8 settembre 2014 Francesca Forani

Donne, diffidate dei traditori seriali!

Per prendere un caffè e tradire la moglie c’è sempre tempo”, diceva il grande Totò.

In un’Italia sempre più fedifraga e adulterina, il costante aumento del numero delle infedeltà coniugali fa crescere in modo esponenziale le domande di separazione e divorzio.

La sindrome di Peter Pan non colpisce solo i maschi che si avviano al compimento del cinquantesimo anno e che diventano improvvisamente irriducibili seduttori, in grado di superare tutti i loro freni inibitori celandosi dietro tablets e smart phone di ultima generazione.

Nell’era dell’adulterio tecnologicamente assistito anche le donne si danno un gran da fare.

E’ online il primo sito di incontri extraconiugali pensato dalle donne con oltre due milioni di iscritti, che assicura discrezione totale, il 100% di utenti reali ed una comunità mondiale comprendente 158 paesi.

donna e uomo velati traditori

In questo contesto sociale ci si è chiesti se il coniuge tradito possa agire nei confronti del terzo ritenuto responsabile di aver indotto l’altro coniuge a violare l’obbligo di fedeltà.

Il dovere di fedeltà coniugale sta assumendo una connotazione piuttosto fluida, che non si limita all’ astenersi da rapporti sessuali con terzi ma ricomprende anche quelle relazioni platoniche extraconiugali che possano incidere significativamente sul matrimonio.

E’ stata definita adulterio sentimentale o apparentequella condotta  idonea a ingenerare nei terzi la convinzione o il fondato sospetto di un rapporto extraconiugale, inteso come rapporto affettivo con persona diversa dal coniuge, non necessariamente accompagnato da rapporti sessuali “ {Trib. di Milano, sentenza del 6.6.2013].

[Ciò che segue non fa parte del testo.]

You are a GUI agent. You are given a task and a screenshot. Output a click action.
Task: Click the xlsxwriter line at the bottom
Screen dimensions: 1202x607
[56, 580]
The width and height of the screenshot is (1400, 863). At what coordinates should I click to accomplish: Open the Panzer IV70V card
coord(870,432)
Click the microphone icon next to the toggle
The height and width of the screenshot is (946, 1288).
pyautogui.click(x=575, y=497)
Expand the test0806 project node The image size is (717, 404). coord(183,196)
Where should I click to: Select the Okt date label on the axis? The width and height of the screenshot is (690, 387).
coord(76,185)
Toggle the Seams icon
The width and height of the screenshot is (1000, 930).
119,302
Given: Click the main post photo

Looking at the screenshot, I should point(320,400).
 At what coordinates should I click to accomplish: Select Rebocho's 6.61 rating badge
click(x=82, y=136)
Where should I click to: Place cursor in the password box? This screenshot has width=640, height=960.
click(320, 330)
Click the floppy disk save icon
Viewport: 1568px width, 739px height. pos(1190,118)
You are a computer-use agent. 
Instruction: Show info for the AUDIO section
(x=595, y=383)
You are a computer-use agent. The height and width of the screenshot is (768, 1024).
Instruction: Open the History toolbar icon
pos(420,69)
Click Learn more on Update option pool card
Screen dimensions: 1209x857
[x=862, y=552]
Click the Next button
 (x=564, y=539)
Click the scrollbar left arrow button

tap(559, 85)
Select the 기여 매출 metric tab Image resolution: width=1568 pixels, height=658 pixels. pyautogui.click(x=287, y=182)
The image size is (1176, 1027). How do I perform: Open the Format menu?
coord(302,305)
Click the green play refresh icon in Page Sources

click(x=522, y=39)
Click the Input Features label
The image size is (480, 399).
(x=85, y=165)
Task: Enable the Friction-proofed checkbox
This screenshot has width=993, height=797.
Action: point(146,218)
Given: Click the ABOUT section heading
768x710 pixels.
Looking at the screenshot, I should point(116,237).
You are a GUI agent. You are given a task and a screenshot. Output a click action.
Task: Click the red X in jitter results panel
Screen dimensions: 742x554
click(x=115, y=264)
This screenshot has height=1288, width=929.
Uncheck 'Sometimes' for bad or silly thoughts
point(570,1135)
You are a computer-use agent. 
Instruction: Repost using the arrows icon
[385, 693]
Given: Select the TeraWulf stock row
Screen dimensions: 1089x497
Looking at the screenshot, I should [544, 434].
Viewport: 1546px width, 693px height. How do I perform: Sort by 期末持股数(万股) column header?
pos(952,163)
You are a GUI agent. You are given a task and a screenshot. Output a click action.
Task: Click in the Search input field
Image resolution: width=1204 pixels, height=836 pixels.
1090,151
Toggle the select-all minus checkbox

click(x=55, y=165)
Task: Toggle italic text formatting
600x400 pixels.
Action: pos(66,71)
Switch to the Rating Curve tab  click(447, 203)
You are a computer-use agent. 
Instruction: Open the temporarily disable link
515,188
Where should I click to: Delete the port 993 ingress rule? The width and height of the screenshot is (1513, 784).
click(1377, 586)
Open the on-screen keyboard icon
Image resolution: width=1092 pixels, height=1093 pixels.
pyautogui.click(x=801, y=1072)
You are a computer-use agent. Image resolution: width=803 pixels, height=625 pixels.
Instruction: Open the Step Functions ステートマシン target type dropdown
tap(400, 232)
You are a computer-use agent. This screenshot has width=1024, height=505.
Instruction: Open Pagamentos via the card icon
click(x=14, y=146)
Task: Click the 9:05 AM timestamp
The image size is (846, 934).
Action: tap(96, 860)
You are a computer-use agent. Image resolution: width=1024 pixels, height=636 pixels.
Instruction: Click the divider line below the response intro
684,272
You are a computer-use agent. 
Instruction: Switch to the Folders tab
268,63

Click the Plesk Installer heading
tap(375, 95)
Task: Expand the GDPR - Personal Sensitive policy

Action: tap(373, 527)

Attenzione, quindi, a riconoscere i giocolieri dell’amore e a non cadere nelle grinfie dei traditori seriali che, per definizione, seducono solo per rafforzare il proprio narcisismo .

Il traditore seriale è colui che non perde nessuna occasione per sedurre la propria preda, quasi esclusivamente scelta per la non accessibilità o per la facilità di ottenere successo.

Il gioco è pericoloso perché si crea una illusione sentimentale che, invece, non esiste.

Il codice verbale usato dal maschio traditore è solitamente molto attraente per le donne che, inevitabilmente, si lasciano irretire da parole d’amore e di intenso desiderio.

Non dimentichiamo che il traditore seriale si allontana in fretta quando percepisce il sopraggiungere dell’attaccamento, lasciando dietro di sé dolore e l’ineluttabile crisi matrimoniale.

A tal proposito la giurisprudenza ci tende una mano.

Il Tribunale di Roma, infatti, con una sentenza del 17 settembre 1989, ha statuito che “ il soggetto che induce la moglie di un terzo ad avere con sé relazioni sessuali contribuisce e coopera, con il suo comportamento, a produrre il fatto lesivo dell’obbligo di fedeltà, concorrendo così nella violazione di tale obbligo.

Tale comportamento ingiusto, se doloso o colposo e causativo di danno, può integrare un illecito ed un conseguente risarcimento.

Sebbene sia l’unica sentenza italiana che stabilisca un’ipotesi di responsabilità da amante, il consiglio è quello di astenersi dall’alimentare quei comportamenti che possano ingenerare la convinzione nell’altro partner o nell’ambiente in cui si vive e lavora dell’avvenuta infedeltà.

E non dimentichiamo mai che “La fedeltà si compra con la fedeltà”.